In dieser beginnenden Kampfszene ist noch nicht so ganz klar, was eigentlich das Ziel des Kampfes ist. MEIN Charakter will sich gegen eine vermeintliche Beleidigung durchsetzen - das ist Charakterspiel, Ausdruck der Charakterzüge mit nicht nur verbalen sondern auch handgreiflichen Mitteln.

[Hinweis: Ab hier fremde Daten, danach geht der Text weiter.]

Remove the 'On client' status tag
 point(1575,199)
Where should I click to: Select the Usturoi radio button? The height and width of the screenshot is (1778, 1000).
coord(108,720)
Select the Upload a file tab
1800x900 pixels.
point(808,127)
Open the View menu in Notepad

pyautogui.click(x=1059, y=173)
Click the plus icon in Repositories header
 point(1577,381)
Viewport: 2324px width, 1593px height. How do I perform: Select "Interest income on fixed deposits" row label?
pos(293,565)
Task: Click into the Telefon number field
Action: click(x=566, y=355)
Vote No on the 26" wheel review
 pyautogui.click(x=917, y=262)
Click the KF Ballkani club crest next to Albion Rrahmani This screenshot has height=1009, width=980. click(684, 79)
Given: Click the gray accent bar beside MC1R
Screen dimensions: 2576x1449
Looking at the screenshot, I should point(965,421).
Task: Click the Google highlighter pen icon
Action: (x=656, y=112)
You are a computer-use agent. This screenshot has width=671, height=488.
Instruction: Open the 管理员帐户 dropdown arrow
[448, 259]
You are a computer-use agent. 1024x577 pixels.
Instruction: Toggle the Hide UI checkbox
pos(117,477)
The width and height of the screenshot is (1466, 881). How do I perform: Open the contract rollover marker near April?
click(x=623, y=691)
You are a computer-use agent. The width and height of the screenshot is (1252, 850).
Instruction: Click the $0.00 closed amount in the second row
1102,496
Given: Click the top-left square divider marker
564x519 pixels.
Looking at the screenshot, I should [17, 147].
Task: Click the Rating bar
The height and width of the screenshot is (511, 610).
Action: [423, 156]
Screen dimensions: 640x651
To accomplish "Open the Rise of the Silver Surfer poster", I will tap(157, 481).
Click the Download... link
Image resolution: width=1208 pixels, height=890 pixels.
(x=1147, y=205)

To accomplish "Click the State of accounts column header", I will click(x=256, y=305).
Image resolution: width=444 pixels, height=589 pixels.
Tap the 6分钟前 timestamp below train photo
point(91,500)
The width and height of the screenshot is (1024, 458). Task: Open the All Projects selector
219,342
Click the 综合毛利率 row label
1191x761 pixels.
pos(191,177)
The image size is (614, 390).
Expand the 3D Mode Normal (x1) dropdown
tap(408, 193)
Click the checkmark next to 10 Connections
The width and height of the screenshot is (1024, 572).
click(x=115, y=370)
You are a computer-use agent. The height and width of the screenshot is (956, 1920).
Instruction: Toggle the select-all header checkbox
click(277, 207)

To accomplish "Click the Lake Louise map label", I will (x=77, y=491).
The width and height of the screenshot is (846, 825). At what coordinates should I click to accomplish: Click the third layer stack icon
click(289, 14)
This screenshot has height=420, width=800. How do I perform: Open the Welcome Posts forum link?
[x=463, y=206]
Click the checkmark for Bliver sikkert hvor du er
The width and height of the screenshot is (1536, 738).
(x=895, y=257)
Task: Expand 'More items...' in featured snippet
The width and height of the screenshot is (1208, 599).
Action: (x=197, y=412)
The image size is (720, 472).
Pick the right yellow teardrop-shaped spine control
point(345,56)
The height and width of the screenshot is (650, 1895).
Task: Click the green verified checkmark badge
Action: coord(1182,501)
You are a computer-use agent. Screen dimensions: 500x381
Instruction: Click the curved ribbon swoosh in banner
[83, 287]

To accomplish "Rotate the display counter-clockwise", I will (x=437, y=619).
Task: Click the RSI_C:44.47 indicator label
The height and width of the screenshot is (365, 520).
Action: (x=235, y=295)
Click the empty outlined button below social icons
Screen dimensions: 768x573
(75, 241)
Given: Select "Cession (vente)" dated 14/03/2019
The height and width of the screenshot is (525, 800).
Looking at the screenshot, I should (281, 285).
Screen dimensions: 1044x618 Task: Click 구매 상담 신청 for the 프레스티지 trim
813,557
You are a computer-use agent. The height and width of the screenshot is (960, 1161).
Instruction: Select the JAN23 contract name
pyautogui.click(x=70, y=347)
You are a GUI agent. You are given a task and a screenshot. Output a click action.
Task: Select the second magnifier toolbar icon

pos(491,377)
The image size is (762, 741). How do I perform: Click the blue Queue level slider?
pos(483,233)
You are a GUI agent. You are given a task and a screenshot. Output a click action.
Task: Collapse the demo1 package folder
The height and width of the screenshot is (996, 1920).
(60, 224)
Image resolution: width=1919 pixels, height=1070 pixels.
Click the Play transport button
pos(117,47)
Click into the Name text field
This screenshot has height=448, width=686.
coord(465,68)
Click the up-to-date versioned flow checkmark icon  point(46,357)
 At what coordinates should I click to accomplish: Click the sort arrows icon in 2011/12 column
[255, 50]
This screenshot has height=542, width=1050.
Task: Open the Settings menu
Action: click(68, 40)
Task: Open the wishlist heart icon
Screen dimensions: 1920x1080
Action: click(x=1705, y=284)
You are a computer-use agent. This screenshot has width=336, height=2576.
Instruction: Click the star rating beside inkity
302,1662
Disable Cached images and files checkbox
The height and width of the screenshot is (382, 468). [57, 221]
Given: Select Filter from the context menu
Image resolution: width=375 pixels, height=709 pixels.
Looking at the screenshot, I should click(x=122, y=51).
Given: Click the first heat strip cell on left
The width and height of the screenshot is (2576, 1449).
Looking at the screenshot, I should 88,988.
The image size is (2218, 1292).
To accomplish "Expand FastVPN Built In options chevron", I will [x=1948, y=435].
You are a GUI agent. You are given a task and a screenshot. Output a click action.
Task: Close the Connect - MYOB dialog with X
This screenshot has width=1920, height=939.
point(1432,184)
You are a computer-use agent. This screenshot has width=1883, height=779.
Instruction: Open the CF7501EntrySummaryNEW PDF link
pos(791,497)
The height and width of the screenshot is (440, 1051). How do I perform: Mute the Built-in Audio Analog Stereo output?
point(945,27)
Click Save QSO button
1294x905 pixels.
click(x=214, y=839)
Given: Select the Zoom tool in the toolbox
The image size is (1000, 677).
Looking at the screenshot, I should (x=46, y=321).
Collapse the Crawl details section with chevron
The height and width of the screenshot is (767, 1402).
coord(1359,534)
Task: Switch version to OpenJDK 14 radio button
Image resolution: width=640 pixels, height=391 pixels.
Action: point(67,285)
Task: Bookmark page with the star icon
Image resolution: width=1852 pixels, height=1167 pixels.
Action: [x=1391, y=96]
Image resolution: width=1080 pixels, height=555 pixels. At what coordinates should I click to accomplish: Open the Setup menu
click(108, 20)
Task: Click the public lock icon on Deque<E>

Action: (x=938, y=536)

Was die anderen für ein Ziel haben, ist mir aktuell egal, denn ICH will jetzt gegen diesen NSC GEWINNEN. Charakterspiel UND Herausforderungsbewältigung halten sich hier die Waage.
Die Szene eskaliert weiter, es kommen immer mehr NSCs auf den Plan, es gibt die ersten Verletzten und nun hat die Gruppe FÜR DEN MOMENT ein gemeinsames Ziel: Diese eskalierte Situation zu ÜBERLEBEN. Auch Herausforderungsspiel, könnte man sagen. - Nur: WIE die Spieler dieser Gruppe hierbei vorgehen, ist weit weniger auf "effiziente Problemlösung" ausgerichtet, sondern darauf, BEIM Problemlösen ihren Charakter so auszuspielen, daß er ein stimmige Bewohner der Spielwelt ist und somit sowohl das Ergebnis (man hat überlebt), als auch der Weg dorthin (die Charakterzüge kamen zum Tragen), als auch die "Ausgestaltung" des Wegs (es blieb stimmiges Handeln innerhalb der kulturellen Settingkonventionen) sind hierbei GLEICHWICHTIG.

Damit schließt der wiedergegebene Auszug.